それを口だけでいうと、お前なんというか、作家を蔑ろにしているよ、原作を蔑ろにしていると言われるかもしれない。でも、それを実際にイベントで50分間やって、観客はちょっとびっくりして、なんかこの戯曲が初めて分かった、みたいな反応が来た時に、やり方として間違ってないと思ったんですね。

<漢字から仏像の顔へ、広いアジアの時空があるから見えるもの>

この戯曲を古い訳と新しい訳から、勝手な、即興な訳を作って、原文に近づいていくという試みと、実はすごく似ているなあと思ったのが、昨日見た展示です。

これは清華大学の中の博物館で、竹簡に関する展覧でした。紙が用いられる前に、紙の代わりに竹の札に字を書いていた。これはお経のものなんですけど、こういう竹簡の展示を見に行きました。そこに昔の漢字とそこから発展して来た漢字、それから篆書体、隷書体、簡体字になる前の漢字、今の簡体字とあるわけです。同じ文字がずーと並んでいる。全部違う形なわけですよ。

簡体字は、僕は分からない。あまりにも古いものは分からない。篆書や楷書だったら、分かる。繁体字みたいな、台湾で使われているようなものも分かる。だけど、同じ、本当はおんなじ言葉を表している。中国の文字はどのぐらい生まれていますかね。4千年くらいですかね。少なくとも3千年くらいありますよね。3千年間、一つのことを表すのに、全然違う字の形をしていた。このバラバラに見えるけれども、本当は同じところを目指していたというのは、何か小説家が、あるいは劇作家が、自分が描こうと世界を遠くに見ながら、近づこうと頑張って、そして翻訳家の原文を通しながら同じところに近づいて行こうとするのと、すごく似ているような気がしました。
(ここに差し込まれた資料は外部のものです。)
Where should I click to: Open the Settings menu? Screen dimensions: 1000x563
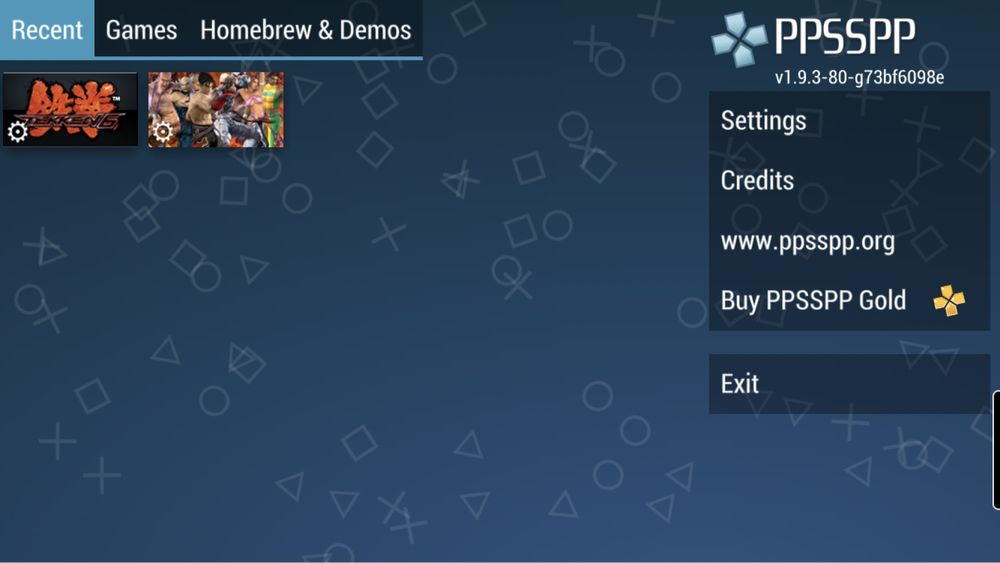click(x=849, y=121)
一昨日ですけど、故宮の方に案内してもらって、故宮の中の展示の一つで、いろんな地域の、いろんな年代の仏像を見たのが、とても興味深かったです。お坊さんの顔の形はやっぱり、土地によって、時代によって、随分違いますよね。これはもう皆さん見たら、「へー」と思うし、あるいは日本の仏像を見た瞬間に、「ちょっとこの仏さん、顔変よって、日本人っぽい」とか、とすごく思うかもしれない。

例えば、西アジアのものだったら、やっぱり西アジアの人の顔をしているし、インドに発祥したものだったら、そちらの地方の人たちに近い顔をしているし、或いは、東南アジアの方に行くと、本当にタイとか、いくつかお寺を回ったこともありますけど、全然違う仏像がありますよね。

じゃ、その仏像の顔はみんな間違っているのかというと、そんなことないですよね。僕たちは全員、仏様という本当は描写できないんだけれとも、ここに顔があるものをみんなどうにか、例えば彫刻をする人が、絵を描く人が、写そうとする。

その人は、例えば、中国人だったり、日本人だったり、タイの人だったり、インドの人だったりする。それぞれ違う形で描いているだけど、本当は同じものを描いているんです。バラバラなんだけれども、同じものを描いている。